• Listed records
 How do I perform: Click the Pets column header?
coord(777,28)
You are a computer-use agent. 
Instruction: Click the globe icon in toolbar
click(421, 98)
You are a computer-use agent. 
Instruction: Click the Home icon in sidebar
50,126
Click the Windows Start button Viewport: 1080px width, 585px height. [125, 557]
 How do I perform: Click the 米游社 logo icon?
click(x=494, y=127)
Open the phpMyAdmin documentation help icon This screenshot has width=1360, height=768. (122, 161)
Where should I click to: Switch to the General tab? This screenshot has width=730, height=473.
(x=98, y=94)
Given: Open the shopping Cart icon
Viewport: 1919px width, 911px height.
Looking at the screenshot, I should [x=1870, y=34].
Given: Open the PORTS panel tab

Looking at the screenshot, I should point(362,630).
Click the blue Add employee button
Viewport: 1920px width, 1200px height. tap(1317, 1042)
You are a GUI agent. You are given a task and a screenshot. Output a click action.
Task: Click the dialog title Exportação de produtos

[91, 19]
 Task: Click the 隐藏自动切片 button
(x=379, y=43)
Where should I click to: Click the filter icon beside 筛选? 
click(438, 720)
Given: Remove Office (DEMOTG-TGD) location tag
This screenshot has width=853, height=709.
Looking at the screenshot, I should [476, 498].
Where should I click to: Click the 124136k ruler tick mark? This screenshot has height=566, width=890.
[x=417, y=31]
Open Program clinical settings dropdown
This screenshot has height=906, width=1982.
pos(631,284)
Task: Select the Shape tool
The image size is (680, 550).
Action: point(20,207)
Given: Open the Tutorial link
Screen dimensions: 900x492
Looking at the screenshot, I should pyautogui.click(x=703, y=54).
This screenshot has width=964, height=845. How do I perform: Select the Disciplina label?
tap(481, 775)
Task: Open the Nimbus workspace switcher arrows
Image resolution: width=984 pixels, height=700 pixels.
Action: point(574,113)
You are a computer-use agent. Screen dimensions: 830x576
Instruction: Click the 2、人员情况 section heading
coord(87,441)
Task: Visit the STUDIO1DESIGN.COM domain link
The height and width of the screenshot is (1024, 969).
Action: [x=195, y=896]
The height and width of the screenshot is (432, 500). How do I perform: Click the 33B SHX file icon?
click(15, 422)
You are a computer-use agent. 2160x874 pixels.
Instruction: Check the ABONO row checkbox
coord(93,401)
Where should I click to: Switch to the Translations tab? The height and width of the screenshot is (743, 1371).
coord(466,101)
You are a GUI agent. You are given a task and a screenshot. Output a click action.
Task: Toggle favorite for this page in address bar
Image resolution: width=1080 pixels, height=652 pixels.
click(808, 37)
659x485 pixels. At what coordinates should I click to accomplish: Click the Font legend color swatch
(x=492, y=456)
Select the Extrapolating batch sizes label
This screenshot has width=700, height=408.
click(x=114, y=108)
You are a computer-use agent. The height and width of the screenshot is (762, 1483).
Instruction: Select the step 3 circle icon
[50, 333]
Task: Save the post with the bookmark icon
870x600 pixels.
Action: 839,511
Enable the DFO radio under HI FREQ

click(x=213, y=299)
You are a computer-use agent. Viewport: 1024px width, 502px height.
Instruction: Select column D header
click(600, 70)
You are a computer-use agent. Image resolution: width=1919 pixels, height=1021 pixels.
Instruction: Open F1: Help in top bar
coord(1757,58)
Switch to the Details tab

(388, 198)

• What needs to be done
All of the data above should be transcribed exactly.

• Result
 How do I perform: Click the Pets column header?
coord(777,28)
You are a computer-use agent. 
Instruction: Click the globe icon in toolbar
click(421, 98)
You are a computer-use agent. 
Instruction: Click the Home icon in sidebar
50,126
Click the Windows Start button Viewport: 1080px width, 585px height. [125, 557]
 How do I perform: Click the 米游社 logo icon?
click(x=494, y=127)
Open the phpMyAdmin documentation help icon This screenshot has width=1360, height=768. (122, 161)
Where should I click to: Switch to the General tab? This screenshot has width=730, height=473.
(x=98, y=94)
Given: Open the shopping Cart icon
Viewport: 1919px width, 911px height.
Looking at the screenshot, I should [x=1870, y=34].
Given: Open the PORTS panel tab

Looking at the screenshot, I should point(362,630).
Click the blue Add employee button
Viewport: 1920px width, 1200px height. tap(1317, 1042)
You are a GUI agent. You are given a task and a screenshot. Output a click action.
Task: Click the dialog title Exportação de produtos

[91, 19]
 Task: Click the 隐藏自动切片 button
(x=379, y=43)
Where should I click to: Click the filter icon beside 筛选? 
click(438, 720)
Given: Remove Office (DEMOTG-TGD) location tag
This screenshot has width=853, height=709.
Looking at the screenshot, I should [476, 498].
Where should I click to: Click the 124136k ruler tick mark? This screenshot has height=566, width=890.
[x=417, y=31]
Open Program clinical settings dropdown
This screenshot has height=906, width=1982.
pos(631,284)
Task: Select the Shape tool
The image size is (680, 550).
Action: point(20,207)
Given: Open the Tutorial link
Screen dimensions: 900x492
Looking at the screenshot, I should pyautogui.click(x=703, y=54).
This screenshot has width=964, height=845. How do I perform: Select the Disciplina label?
tap(481, 775)
Task: Open the Nimbus workspace switcher arrows
Image resolution: width=984 pixels, height=700 pixels.
Action: point(574,113)
You are a computer-use agent. Screen dimensions: 830x576
Instruction: Click the 2、人员情况 section heading
coord(87,441)
Task: Visit the STUDIO1DESIGN.COM domain link
The height and width of the screenshot is (1024, 969).
Action: [x=195, y=896]
The height and width of the screenshot is (432, 500). How do I perform: Click the 33B SHX file icon?
click(15, 422)
You are a computer-use agent. 2160x874 pixels.
Instruction: Check the ABONO row checkbox
coord(93,401)
Where should I click to: Switch to the Translations tab? The height and width of the screenshot is (743, 1371).
coord(466,101)
You are a GUI agent. You are given a task and a screenshot. Output a click action.
Task: Toggle favorite for this page in address bar
Image resolution: width=1080 pixels, height=652 pixels.
click(808, 37)
659x485 pixels. At what coordinates should I click to accomplish: Click the Font legend color swatch
(x=492, y=456)
Select the Extrapolating batch sizes label
This screenshot has width=700, height=408.
click(x=114, y=108)
You are a computer-use agent. The height and width of the screenshot is (762, 1483).
Instruction: Select the step 3 circle icon
[50, 333]
Task: Save the post with the bookmark icon
870x600 pixels.
Action: 839,511
Enable the DFO radio under HI FREQ

click(x=213, y=299)
You are a computer-use agent. Viewport: 1024px width, 502px height.
Instruction: Select column D header
click(600, 70)
You are a computer-use agent. Image resolution: width=1919 pixels, height=1021 pixels.
Instruction: Open F1: Help in top bar
coord(1757,58)
Switch to the Details tab

(388, 198)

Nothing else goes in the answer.